■ **WHAT THE EXERCISE ASKS**
In the lines below, look for "Open". Copy each line where it appears.

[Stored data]

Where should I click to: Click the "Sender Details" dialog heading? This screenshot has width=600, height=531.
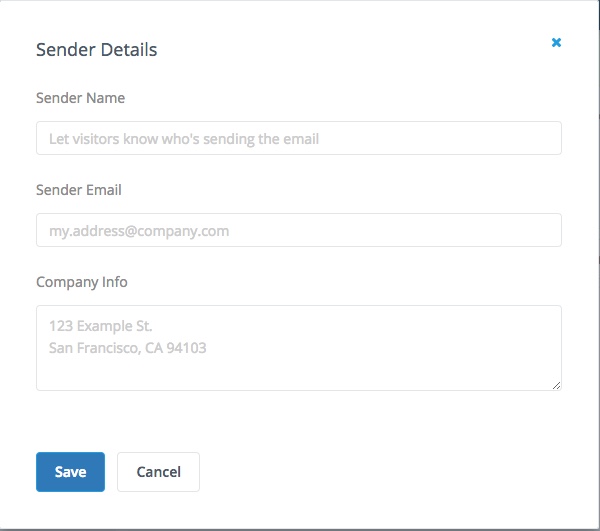96,49
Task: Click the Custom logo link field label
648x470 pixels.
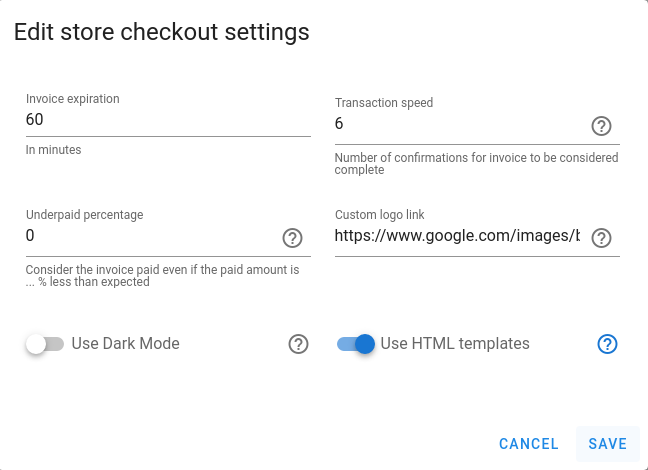Action: [x=379, y=215]
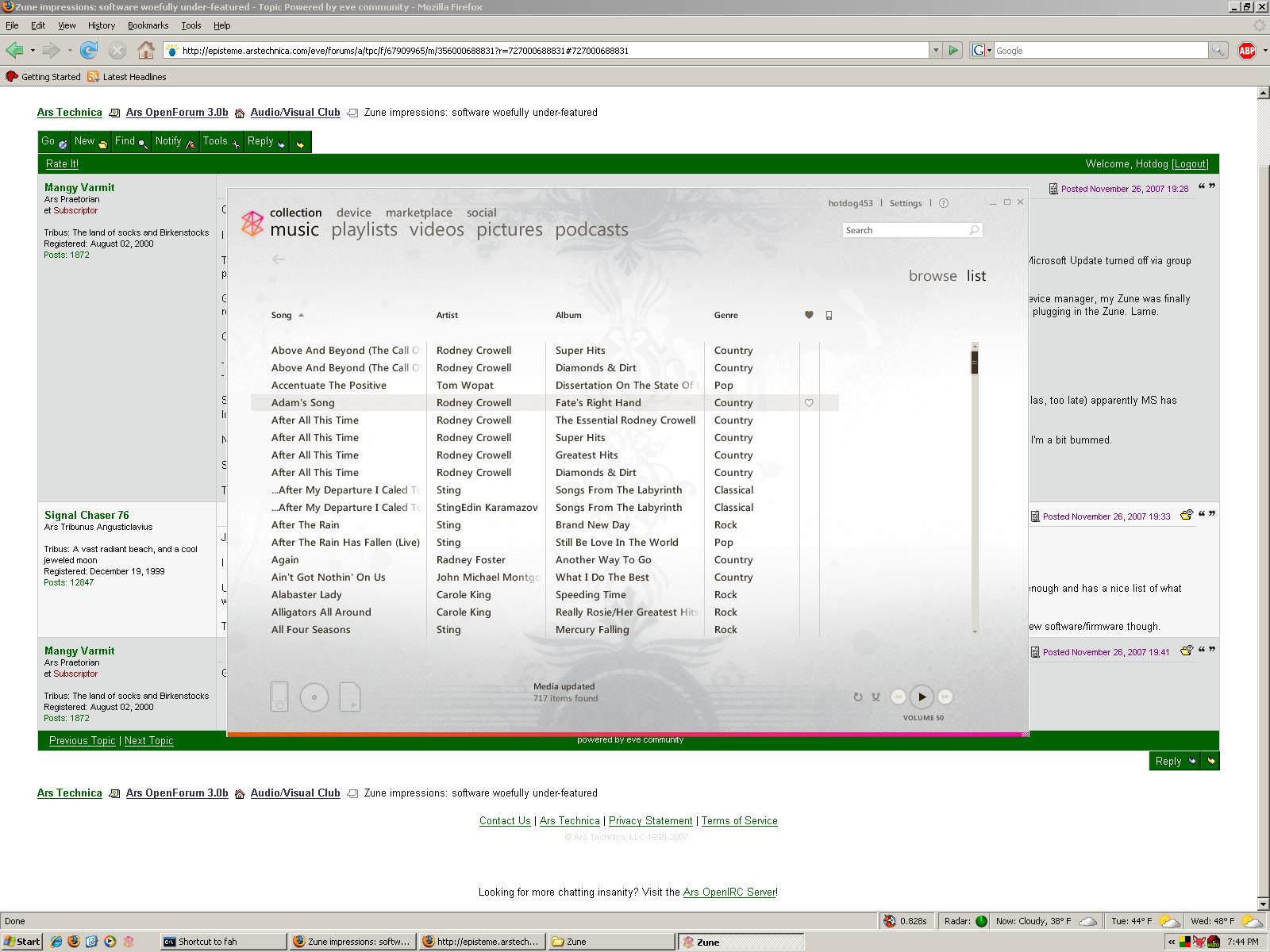
Task: Click the Zune song list scrollbar thumb
Action: coord(974,362)
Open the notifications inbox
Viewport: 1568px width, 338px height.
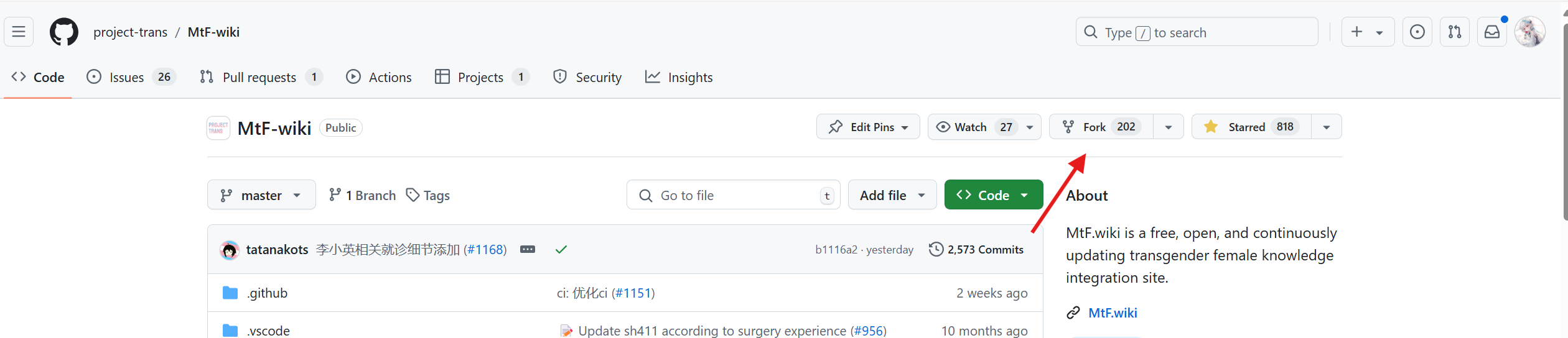click(1492, 32)
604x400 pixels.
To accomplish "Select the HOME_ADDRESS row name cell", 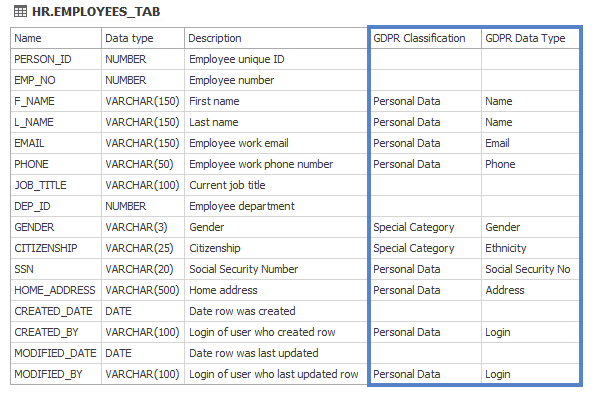I will coord(55,290).
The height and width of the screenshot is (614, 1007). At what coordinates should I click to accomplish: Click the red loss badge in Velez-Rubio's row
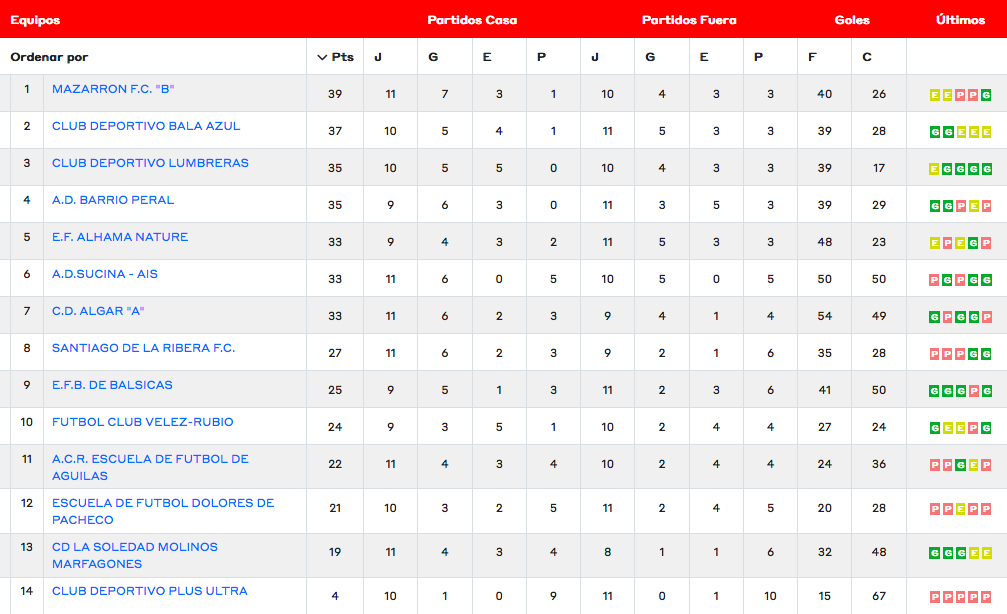973,428
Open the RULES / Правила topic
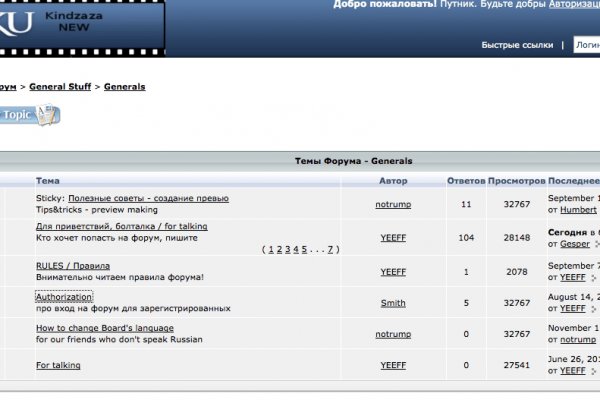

■ **TASK ANSWER**
Open the notifications inbox
Open the RULES / Правила topic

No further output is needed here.